Milan Expo 2015

Last week was my first taste of a World Expo. The theme for 2015 ‘Feeding the Planet, Energy for Life’ provides a platform to share ideas on sustainable sources of food and nutrition and a celebration of traditional values and knowledge. Milan is hosting the spectacle at the new Rho Fiera international expo venue. We were met by a vast and seemingly never-ending canopy covered gallery, with exhibition plots either side from over 140 participating countries totaling a massive 1.1 million sqm of exhibition space. Feeling overwhelmed we took some time out in Vietnam to study the map and agree on a strategy.

The day was nothing short of a visual feast; an extravaganza of architecture and food. Each country had taken a different approach to the brief, some four storeys high with viewing platforms, others more modest, with restaurants or street food, homegrown products for sale, traditional artefacts, informational graphics, interactive interventions and interesting places to sit or move through. In Russia we were offered a cedar milk drink. We spun around on Heatherwick Magis chairs beside Italy’s ‘Tree of Life’ fountain. Japan offered Sake tasting. We talked on swings in Estonia before trying on traditional hat wear.  Bahrain had assembled a ground level linear maze of sweeping whitewash concrete walls revealing secluded courtyards of regional flora and traditional pottery and other articles; a fluid and serene set of spaces that really transformed from day to night.

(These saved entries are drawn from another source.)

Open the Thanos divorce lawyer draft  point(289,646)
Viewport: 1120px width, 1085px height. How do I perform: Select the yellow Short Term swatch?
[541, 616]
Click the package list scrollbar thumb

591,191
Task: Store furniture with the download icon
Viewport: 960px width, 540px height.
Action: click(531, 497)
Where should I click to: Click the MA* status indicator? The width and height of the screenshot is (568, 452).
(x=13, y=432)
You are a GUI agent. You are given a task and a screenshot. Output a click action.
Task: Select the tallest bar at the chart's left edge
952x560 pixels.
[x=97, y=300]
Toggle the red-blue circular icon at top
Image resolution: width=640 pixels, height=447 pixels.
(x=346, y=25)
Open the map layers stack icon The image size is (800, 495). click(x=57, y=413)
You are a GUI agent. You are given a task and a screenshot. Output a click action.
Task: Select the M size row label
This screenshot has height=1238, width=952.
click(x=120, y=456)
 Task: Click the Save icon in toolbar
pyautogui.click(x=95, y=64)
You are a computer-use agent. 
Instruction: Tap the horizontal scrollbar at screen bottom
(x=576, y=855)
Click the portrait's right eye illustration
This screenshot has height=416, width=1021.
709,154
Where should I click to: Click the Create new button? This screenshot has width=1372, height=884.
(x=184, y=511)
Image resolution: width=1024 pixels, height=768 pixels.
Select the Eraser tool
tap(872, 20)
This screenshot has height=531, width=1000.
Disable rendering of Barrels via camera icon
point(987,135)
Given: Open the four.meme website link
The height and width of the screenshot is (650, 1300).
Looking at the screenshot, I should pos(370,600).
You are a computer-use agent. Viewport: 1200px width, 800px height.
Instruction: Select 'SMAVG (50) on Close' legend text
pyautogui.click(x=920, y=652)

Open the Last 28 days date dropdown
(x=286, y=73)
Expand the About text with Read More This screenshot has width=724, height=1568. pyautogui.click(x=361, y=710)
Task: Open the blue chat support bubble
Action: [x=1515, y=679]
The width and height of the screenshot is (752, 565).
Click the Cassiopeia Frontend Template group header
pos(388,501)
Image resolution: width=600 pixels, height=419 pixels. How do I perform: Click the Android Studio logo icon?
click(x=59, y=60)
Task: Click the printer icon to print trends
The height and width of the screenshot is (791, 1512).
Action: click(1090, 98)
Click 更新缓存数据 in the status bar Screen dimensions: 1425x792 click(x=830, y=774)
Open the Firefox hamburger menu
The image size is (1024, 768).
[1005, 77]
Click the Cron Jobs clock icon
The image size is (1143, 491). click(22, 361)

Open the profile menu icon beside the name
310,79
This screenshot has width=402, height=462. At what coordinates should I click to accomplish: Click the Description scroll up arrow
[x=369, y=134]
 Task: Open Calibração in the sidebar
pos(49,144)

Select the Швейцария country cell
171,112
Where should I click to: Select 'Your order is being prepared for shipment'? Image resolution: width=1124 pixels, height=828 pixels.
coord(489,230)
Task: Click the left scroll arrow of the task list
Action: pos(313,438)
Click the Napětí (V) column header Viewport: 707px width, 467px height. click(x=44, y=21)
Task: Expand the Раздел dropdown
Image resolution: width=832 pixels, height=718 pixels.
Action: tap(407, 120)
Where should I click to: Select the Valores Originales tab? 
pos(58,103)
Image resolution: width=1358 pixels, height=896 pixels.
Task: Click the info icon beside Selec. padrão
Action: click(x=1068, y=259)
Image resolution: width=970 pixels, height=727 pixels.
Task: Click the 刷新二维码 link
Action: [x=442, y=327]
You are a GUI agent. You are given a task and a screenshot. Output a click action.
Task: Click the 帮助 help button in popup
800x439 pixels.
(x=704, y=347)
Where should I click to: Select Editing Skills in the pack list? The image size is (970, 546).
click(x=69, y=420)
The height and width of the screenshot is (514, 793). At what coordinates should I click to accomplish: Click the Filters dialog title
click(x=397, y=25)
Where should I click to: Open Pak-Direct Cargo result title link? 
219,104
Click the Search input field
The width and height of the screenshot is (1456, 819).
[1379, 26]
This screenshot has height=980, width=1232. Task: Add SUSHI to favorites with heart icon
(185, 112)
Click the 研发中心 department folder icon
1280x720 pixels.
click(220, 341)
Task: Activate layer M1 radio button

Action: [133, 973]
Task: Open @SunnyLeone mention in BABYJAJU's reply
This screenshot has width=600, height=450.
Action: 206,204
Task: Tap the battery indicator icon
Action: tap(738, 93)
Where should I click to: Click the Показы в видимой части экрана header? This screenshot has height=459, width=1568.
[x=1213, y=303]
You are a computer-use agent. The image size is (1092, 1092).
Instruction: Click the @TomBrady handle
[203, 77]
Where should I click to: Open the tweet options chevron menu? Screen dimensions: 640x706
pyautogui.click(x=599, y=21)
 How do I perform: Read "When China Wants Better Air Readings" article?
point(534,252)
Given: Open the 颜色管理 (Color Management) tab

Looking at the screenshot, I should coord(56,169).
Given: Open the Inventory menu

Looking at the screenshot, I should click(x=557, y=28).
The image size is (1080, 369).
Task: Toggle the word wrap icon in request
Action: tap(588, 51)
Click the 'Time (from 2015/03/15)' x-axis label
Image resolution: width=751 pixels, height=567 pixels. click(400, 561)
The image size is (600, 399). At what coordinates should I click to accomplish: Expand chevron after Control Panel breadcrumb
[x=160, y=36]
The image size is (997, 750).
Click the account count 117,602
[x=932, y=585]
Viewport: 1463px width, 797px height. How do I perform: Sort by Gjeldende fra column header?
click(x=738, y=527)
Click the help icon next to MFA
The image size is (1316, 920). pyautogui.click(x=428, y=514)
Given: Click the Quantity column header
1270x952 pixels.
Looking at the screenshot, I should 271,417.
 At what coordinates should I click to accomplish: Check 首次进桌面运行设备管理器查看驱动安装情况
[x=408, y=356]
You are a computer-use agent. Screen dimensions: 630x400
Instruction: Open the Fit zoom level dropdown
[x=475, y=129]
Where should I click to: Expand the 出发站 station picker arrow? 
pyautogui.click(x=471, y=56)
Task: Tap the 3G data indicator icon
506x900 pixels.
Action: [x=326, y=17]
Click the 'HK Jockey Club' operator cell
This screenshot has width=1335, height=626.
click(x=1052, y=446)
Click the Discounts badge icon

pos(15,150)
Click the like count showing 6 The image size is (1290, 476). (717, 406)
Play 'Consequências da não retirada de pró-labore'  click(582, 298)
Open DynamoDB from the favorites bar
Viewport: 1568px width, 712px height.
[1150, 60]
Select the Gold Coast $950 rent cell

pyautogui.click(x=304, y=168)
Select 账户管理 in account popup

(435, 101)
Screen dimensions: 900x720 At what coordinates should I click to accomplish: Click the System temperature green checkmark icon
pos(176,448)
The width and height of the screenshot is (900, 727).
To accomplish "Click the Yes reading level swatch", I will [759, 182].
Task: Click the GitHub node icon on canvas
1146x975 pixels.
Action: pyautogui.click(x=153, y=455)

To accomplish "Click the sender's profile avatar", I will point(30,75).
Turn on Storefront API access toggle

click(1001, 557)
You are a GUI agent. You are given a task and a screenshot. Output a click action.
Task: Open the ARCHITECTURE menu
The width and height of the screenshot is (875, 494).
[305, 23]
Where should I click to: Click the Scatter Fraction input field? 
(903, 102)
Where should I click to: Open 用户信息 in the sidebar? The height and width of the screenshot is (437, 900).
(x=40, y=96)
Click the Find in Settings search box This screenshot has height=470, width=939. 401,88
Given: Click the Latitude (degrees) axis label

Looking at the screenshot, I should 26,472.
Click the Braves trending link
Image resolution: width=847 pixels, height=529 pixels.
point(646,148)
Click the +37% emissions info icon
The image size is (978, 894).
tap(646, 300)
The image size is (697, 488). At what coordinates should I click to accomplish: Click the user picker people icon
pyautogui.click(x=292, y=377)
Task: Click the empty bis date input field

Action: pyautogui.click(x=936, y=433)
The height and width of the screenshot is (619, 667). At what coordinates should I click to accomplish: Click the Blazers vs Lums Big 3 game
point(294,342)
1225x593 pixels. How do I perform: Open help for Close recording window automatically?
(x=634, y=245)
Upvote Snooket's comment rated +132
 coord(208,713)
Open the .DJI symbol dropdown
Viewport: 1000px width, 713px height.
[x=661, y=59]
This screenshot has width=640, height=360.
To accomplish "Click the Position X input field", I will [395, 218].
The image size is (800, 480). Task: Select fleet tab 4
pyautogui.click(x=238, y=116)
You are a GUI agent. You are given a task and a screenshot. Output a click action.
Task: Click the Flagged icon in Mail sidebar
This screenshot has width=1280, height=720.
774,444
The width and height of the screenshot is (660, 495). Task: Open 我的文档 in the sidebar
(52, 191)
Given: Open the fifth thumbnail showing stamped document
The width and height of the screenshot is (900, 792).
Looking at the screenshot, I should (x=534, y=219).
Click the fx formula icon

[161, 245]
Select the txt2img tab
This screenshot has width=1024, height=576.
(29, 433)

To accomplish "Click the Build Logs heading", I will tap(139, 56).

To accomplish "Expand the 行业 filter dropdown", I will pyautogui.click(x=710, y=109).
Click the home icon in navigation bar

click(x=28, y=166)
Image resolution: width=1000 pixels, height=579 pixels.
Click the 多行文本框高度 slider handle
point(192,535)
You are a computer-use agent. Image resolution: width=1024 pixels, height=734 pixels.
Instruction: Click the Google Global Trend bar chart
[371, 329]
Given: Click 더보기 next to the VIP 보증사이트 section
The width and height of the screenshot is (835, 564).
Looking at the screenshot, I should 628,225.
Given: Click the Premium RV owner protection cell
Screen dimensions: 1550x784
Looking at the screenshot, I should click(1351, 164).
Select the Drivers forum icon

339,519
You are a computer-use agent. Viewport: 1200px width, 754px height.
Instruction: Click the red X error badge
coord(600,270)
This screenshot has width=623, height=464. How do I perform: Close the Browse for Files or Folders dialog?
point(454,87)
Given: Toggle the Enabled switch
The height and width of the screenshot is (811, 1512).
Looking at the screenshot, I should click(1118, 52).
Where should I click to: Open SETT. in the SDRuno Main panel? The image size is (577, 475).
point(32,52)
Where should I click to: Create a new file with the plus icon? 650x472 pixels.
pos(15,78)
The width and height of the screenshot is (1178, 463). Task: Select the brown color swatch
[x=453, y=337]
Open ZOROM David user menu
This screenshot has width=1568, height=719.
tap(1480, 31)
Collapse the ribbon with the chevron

The UK pavilion was designed and realized by artist Wolfgang Buttress and BDP Architects and serves as a reminder of the declining bee population worldwide.  At ground level a beautifully crafted walkway with bite size information, hole-in-the-wall films, sounds of birds and lush wild flowers and greenery on raised beds, typical of the English garden; something for all the senses.  Visitors are invited to walk upstairs past a bar serving fish & chips onto the circular platform of the ‘hive’, a metal honeycomb shaped structure rigged with lighting. The music, or sounds were ethereal and the empty space allowed for nothing else but admiration of the architecture and a truly immersive experience.  Lighting played a big part of the visual so we made a conscious effort to re-visit as the sun went down, I could have been there for hours.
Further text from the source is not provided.